Text provided:
User testing 101 (quicknotes):

  • What do you want to get out of testing?
    Understand your goals
  • Research relevant product information
    Look into the history, the potential future, competitor analysis
  • Understand your users
    Look into their demographic, locations, user patterns
  • Define a successful outcome (individually, then as a group)
  • Who is your biggest competition?
  • There are different types of user testing:
    Natural, Scripted, Decontextualised, Hybrid
  • There are different types of tasks:
    Direct (technical) with clear instructions and Scenario (use case) which is more realistic
  • A closed task has a defined success or failure
  • An open-ended task is conducted to determine how your user behaves
  • Card sorting is an exercise that gives you insight on how your user might categorise activities into groups. It will help you name different sections of your app.
  • MVP or minimum viable product is the minimum your app can do to be its most functional self.

W6: Day Twelve | Oct 24

Journey Mapping

To practise synthesising and analysing research for the final exercise, we conducted a speed journey mapping exercise. After assembling into their groups and discussing the interviews they conducted over the weekend, everyone wrote down their information on post-its of one color, such that each data point had its own individual post-it (e.g. age of the interviewee, body language, how the interviewee felt about a certain service and their occupation are all unique data points)

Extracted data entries

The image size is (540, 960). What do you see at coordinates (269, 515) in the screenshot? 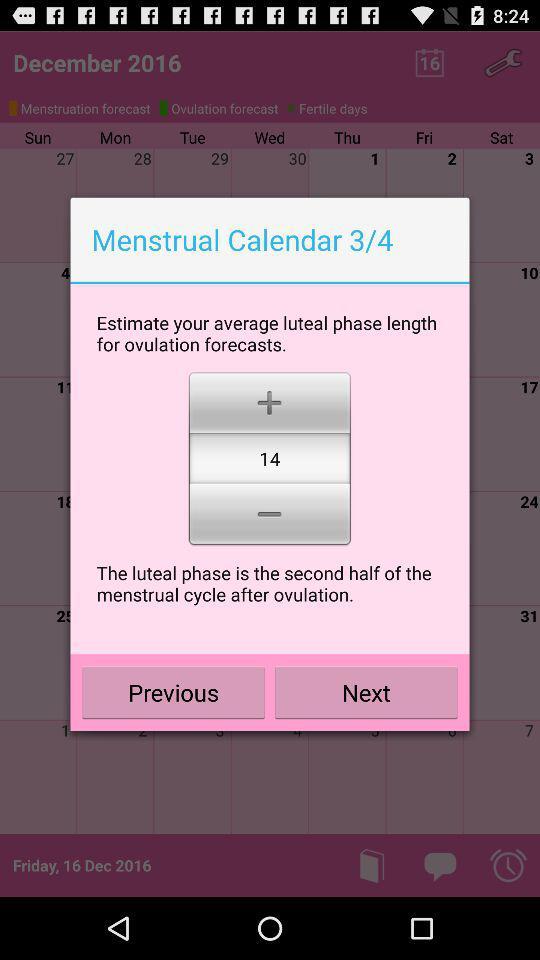
I see `item above the luteal phase app` at bounding box center [269, 515].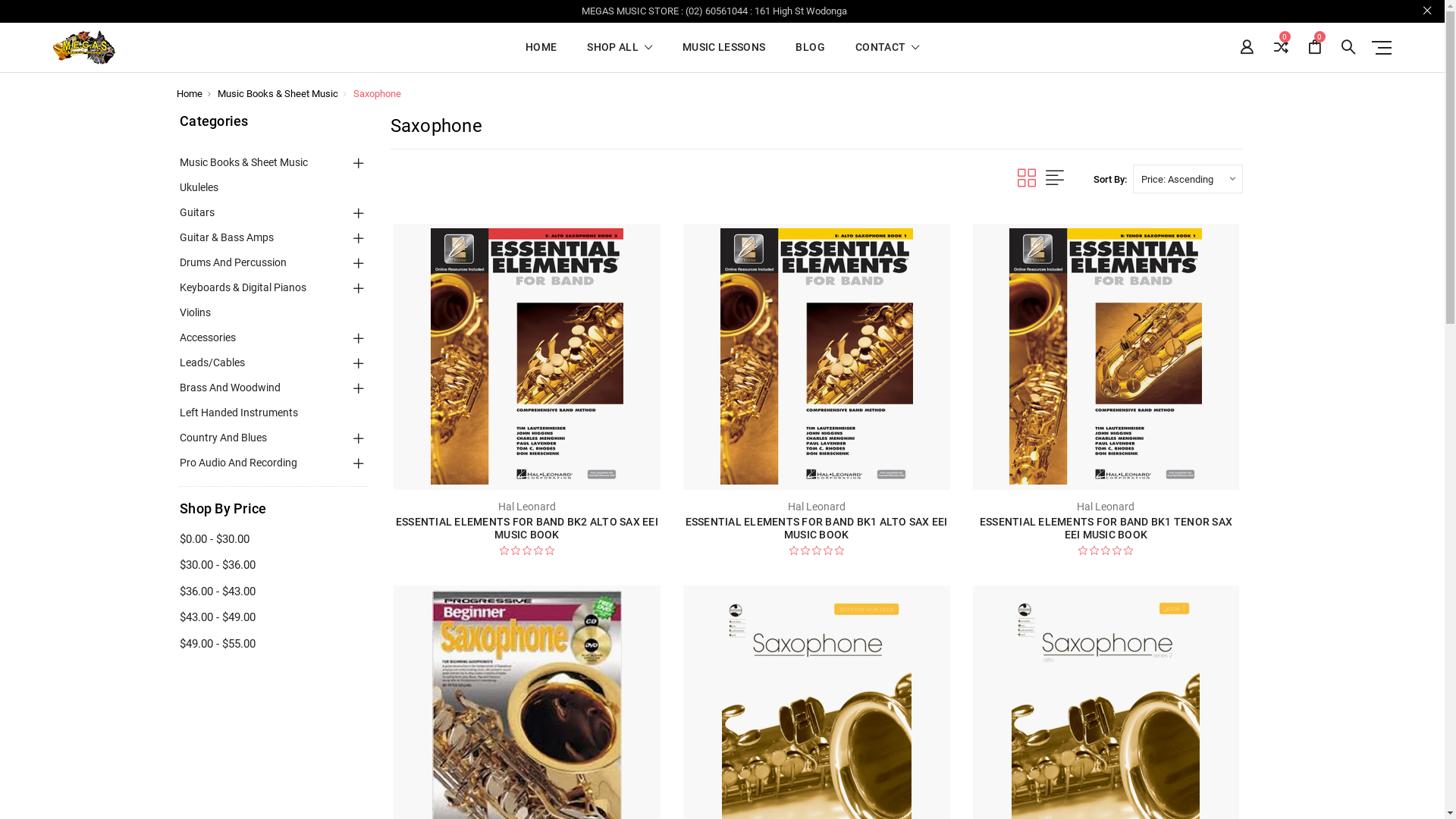 The width and height of the screenshot is (1456, 819). Describe the element at coordinates (1274, 46) in the screenshot. I see `'0'` at that location.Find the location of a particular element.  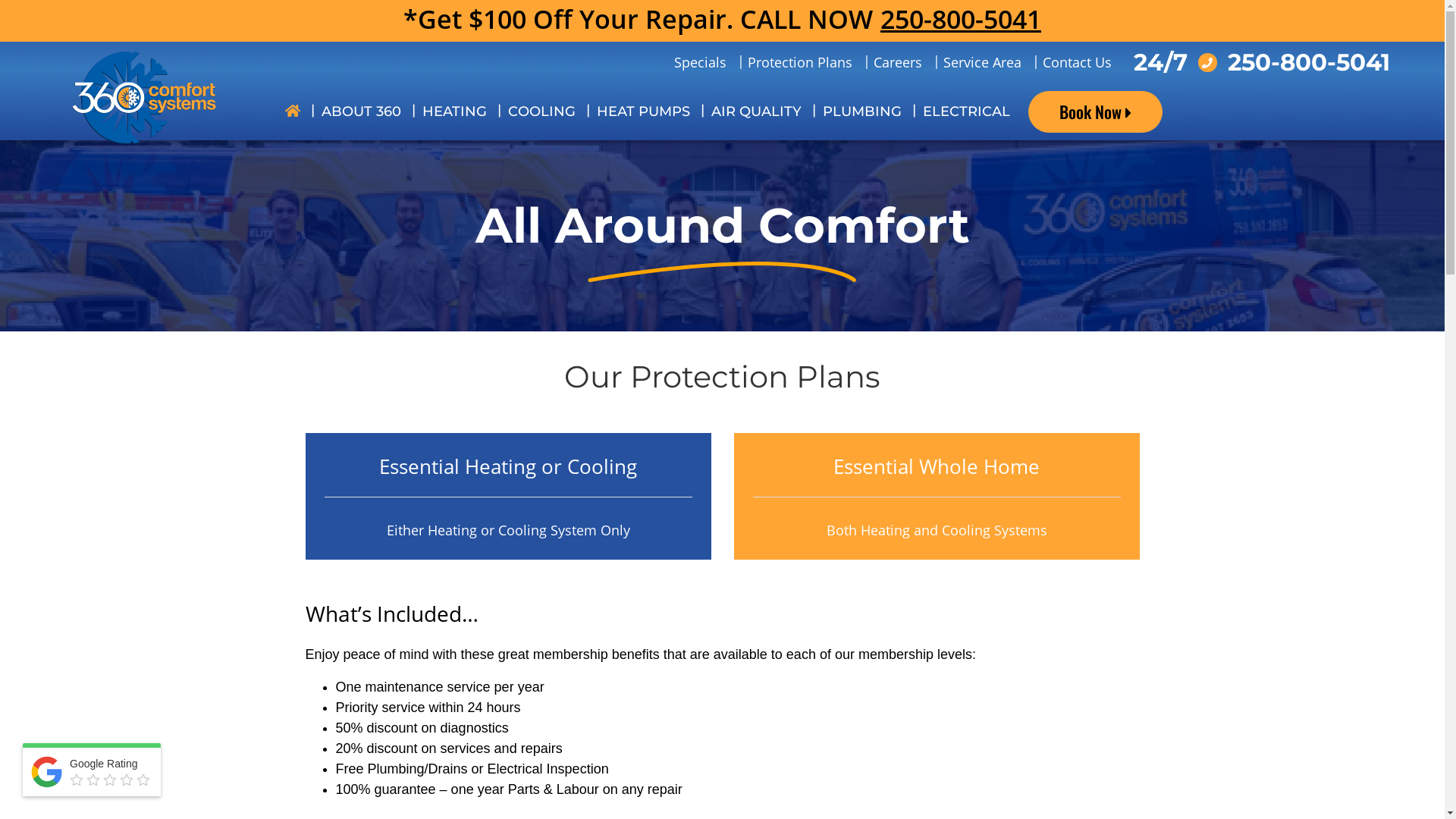

'ELECTRICAL' is located at coordinates (912, 111).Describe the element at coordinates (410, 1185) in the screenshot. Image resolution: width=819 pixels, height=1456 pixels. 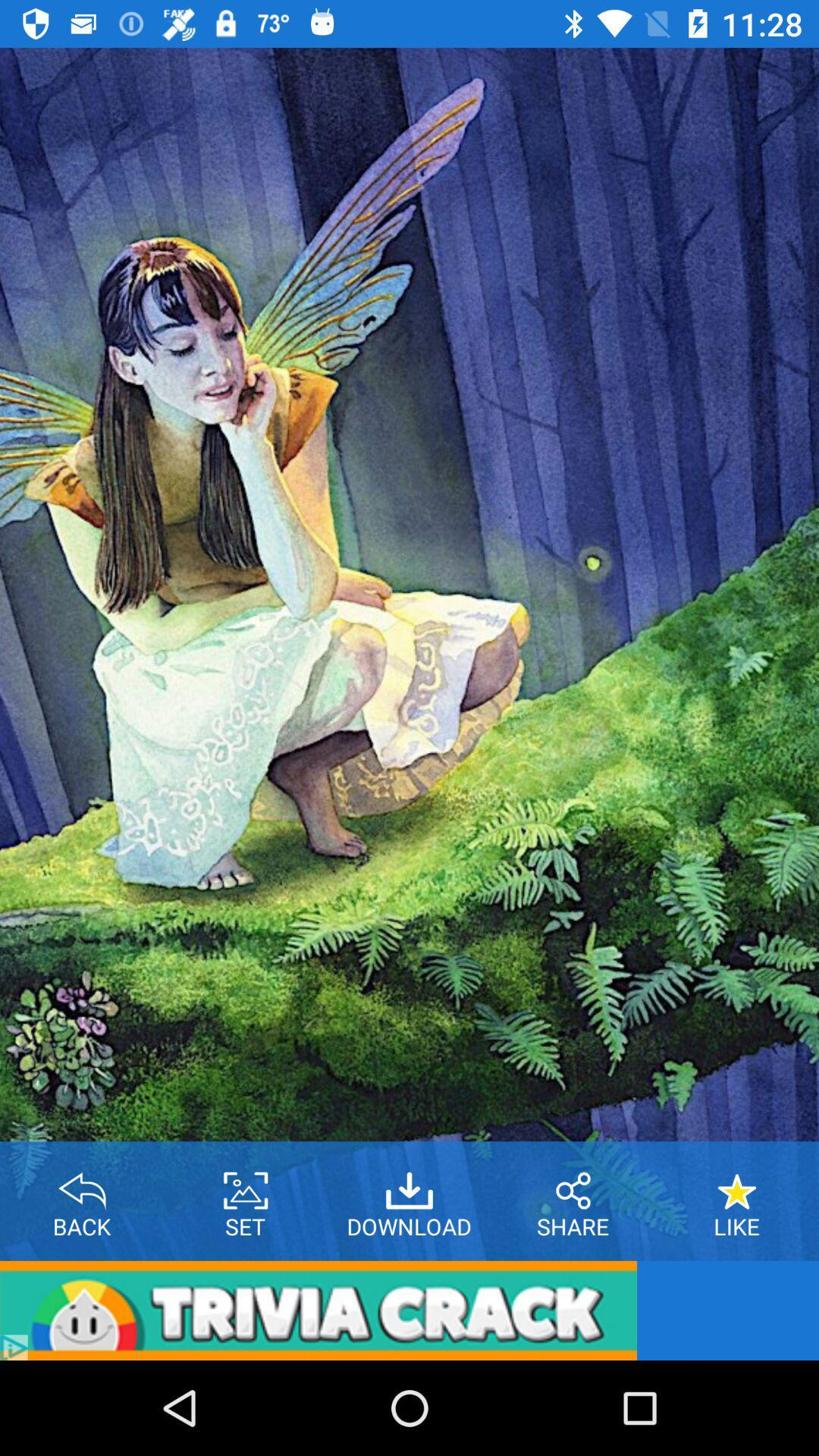
I see `the file_download icon` at that location.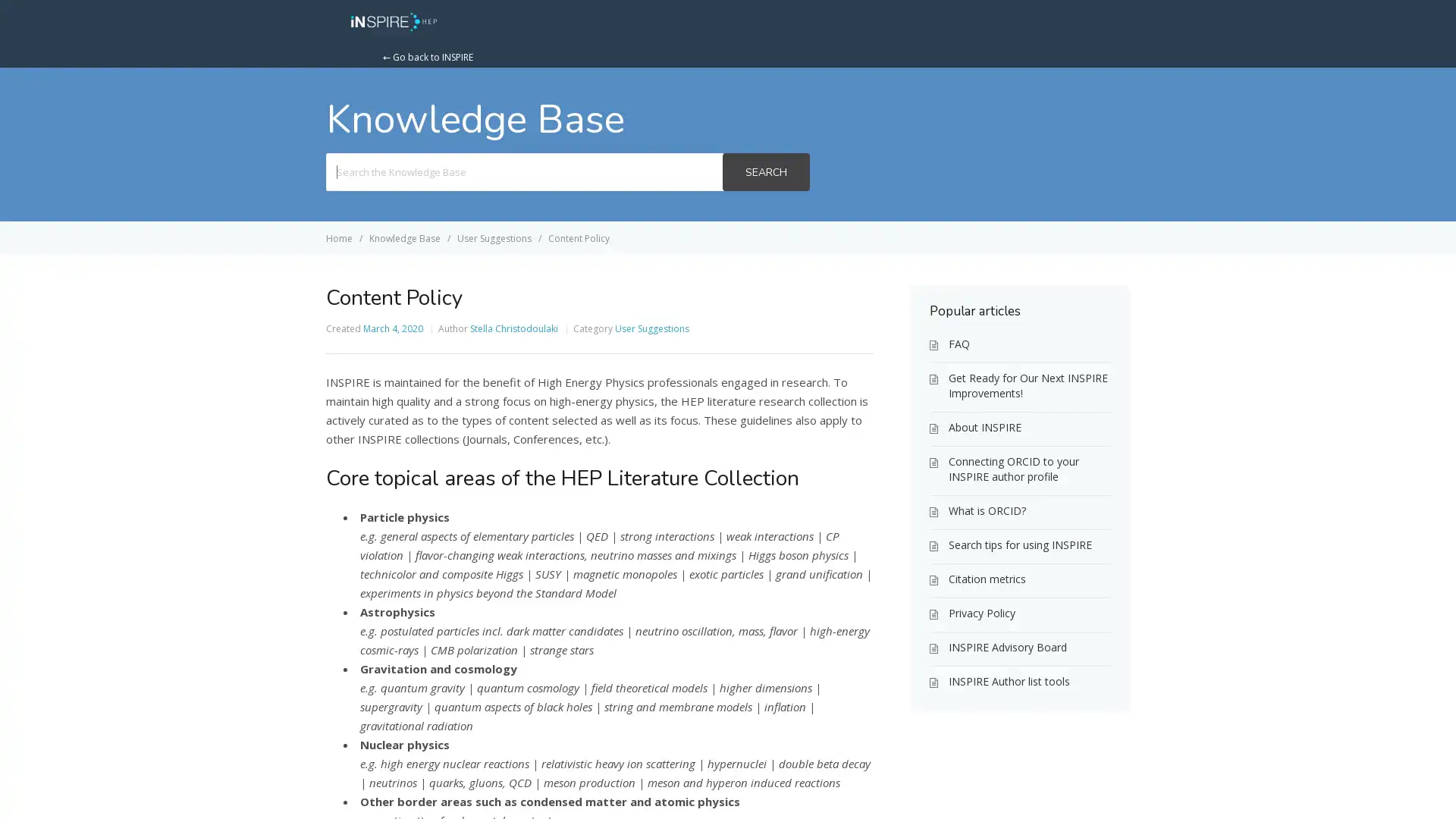 The height and width of the screenshot is (819, 1456). Describe the element at coordinates (765, 171) in the screenshot. I see `SEARCH` at that location.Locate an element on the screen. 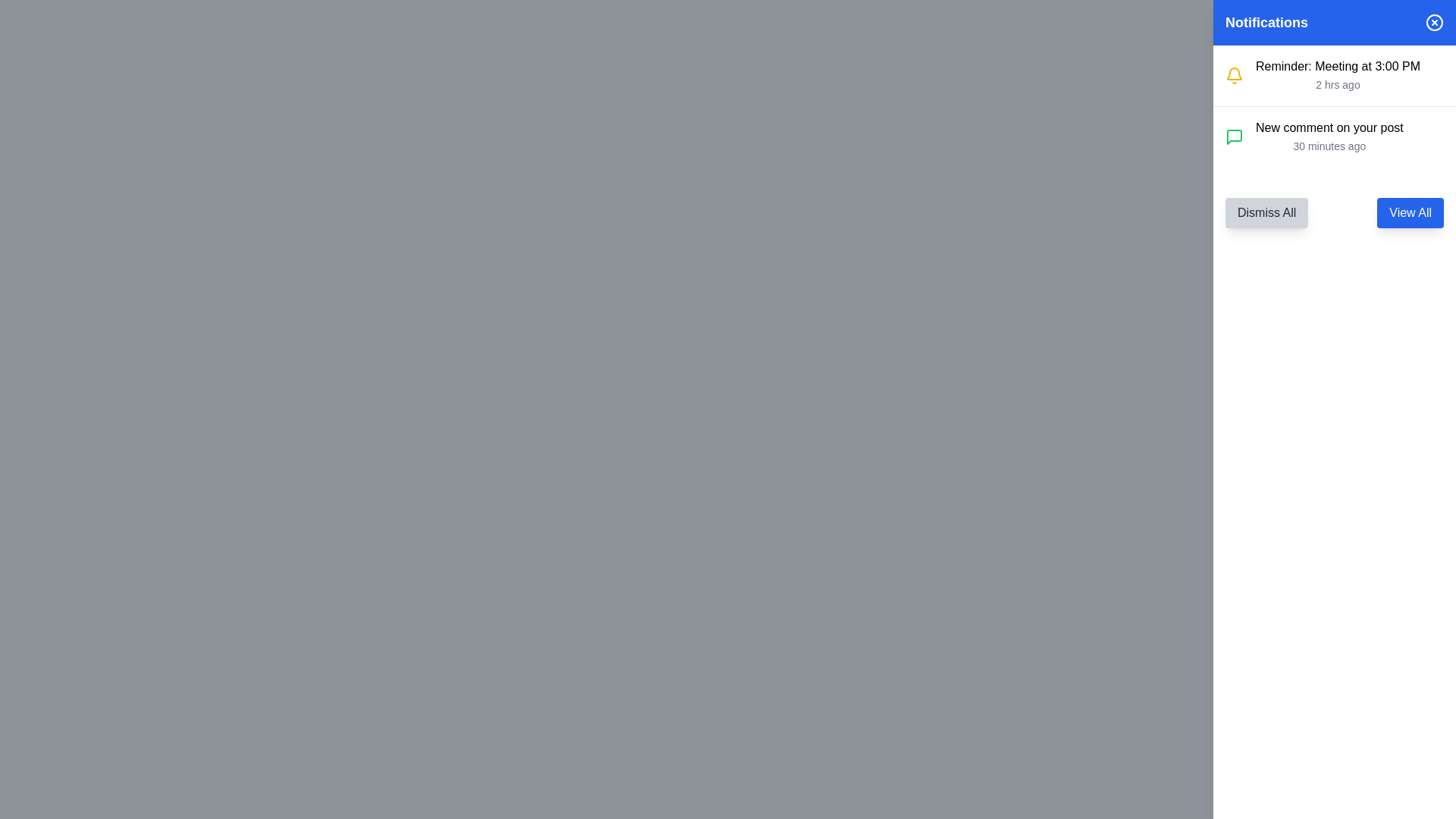  the notification bell icon located at the top-right corner of the interface within the blue header section labeled 'Notifications' is located at coordinates (1234, 74).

Your task: Rewrite the user testing notes between "User testing 101" and "as a group)", inclusive, putting "market comparison" in place of "competitor analysis".

Result for this task:
User testing 101 (quicknotes):

  • What do you want to get out of testing?
    Understand your goals
  • Research relevant product information
    Look into the history, the potential future, market comparison
  • Understand your users
    Look into their demographic, locations, user patterns
  • Define a successful outcome (individually, then as a group)